» **EXTRACT PROVIDED**
○ ○ ○

State-of-the-Art Summary


It's All About Money
by Dwight Rychel, P.E., Petroleum Technology Transfer Council

That pretty much sums it up in the oil business. Technically, onshore producers are actually in the water business, with oil and gas as a minority (volumetrically) stream. Over 18 billion barrels of brine are produced from domestic oil and gas wells annually. Virtually all oil wells and most gas wells will require artificial lift sooner or later. Published Energy Information Administration data on onshore operating costs show that half of the onshore operating expenses are spent lifting fluids, primarily in fuel and electricity and downhole maintenance. Reducing those expenses was a focus at the Southwestern Petroleum Short Course, held April 26th - 27th in Lubbock. This article excerpts insights about reducing downhole costs, specifically those on plunger lift and rod pump, and the cost of electricity. The conference website (www.peresearch.pe.ttu.edu/
SWPSC/abstracts/abstracts
Received.html
) provides abstracts of the 42 papers presented. Full conference proceedings are available for $55 (ronda.brewer@
ttu.edu
). For other references, PTTC has prepared a concise manual for water management for download (ww.pttc.org/pwm/
produced_water.htm
).

○ ○ ○

» **WHAT YOU SHOULD DO**
Pick up the article on cutting the cost of lifting fluids from oil and gas wells where it stops, and continue it.

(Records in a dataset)
○ ○ ○

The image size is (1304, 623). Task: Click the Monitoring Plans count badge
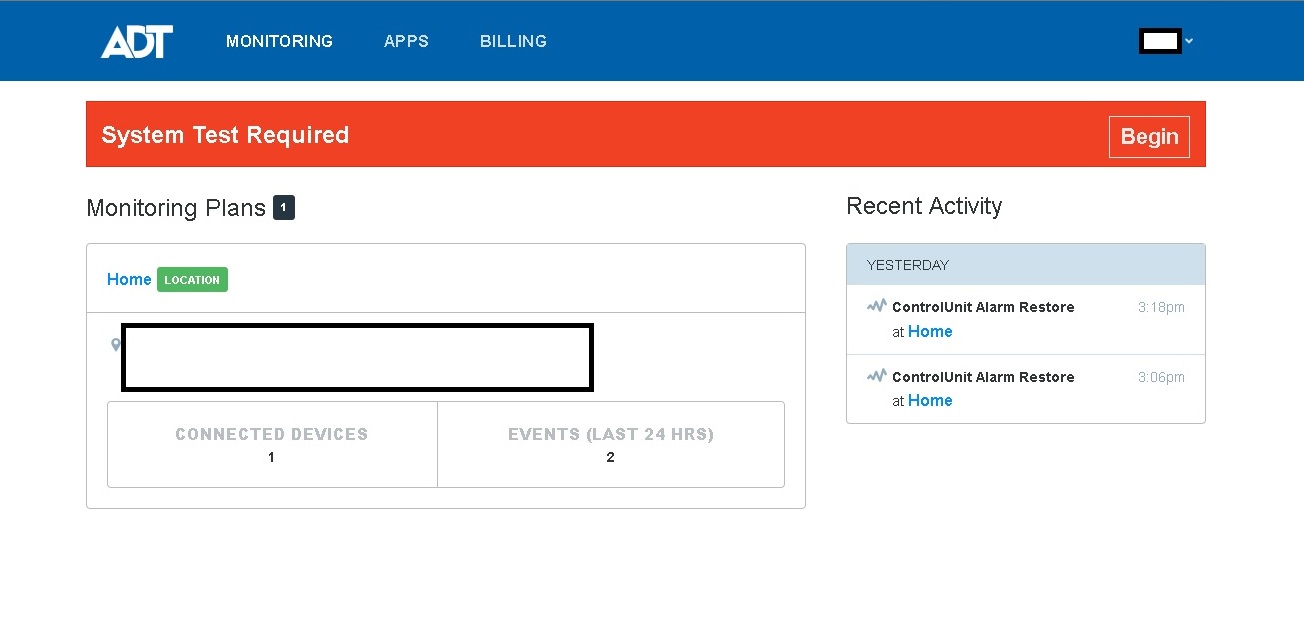pyautogui.click(x=284, y=208)
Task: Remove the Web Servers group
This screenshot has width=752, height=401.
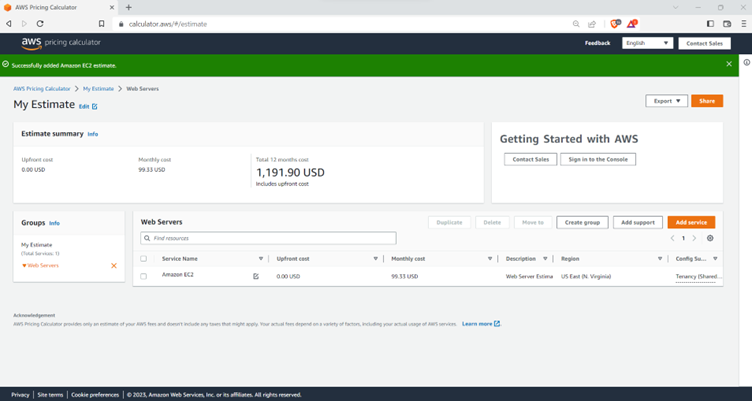Action: pos(113,266)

○ ○ ○

» **ANSWER BELOW**
Plunger Lifts

The first question to be considered with gas wells that also produce liquids is: Do I need a plunger? Bob Petree with BP presented a checklist for a gas well with declining or ceased gas production. There can be a number of causes for a departure from the normal decline rate, and likewise a number of solutions. Gas production is dramatically reduced when the pressure differential between the formation and the wellbore is insufficient to allow the gas to enter the well. The reduced pressure differential can be as simple as reservoir pressure depletion, or wellbore problems such as scale, paraffin or mechanical obstructions.

The first screening tool to determine if the well is capable of lifting the produced fluids is to compare the flow rate with the critical velocity, which is easily determined from available charts for any given bottomhole pressure and tubing size. (Figure 1) A well near or below its critical pressure is probably loading. A second symptom of loading can be detected by comparing the pressure differential between the casing and tubing while the well is still flowing over time. As the tubing becomes loaded with fluid there is a compensating buildup of casing pressure. A combination of increasing pressure differential and a well approaching its critical pressure indicates a good plunger lift candidate. Petree suggests other confirming steps:

  • The well must produce enough energy to raise the plunger and fluid. A rule of thumb for the ordinary plunger is 400 cf/bbl of liquid per 1,000 ft. depth of well. Anything above that is capable of moving the plunger.

  • The well must be clear of all obstructions, mechanical or deformation problem with the tubing or paraffin and scale. These must be removed as they may actually be causing or contributing to the loading and will also prevent proper plunger operation.

  • The well can be batch treated with a viscosity-reducing agent, such as a liquid foamer. If it improves the production, it is a sign of loading and might provide a less expensive stop gap to the plunger.

  • If the well is swabbed and returns to normal production, it is a clear indication of loading and in addition can provide information on the unloaded flow rate.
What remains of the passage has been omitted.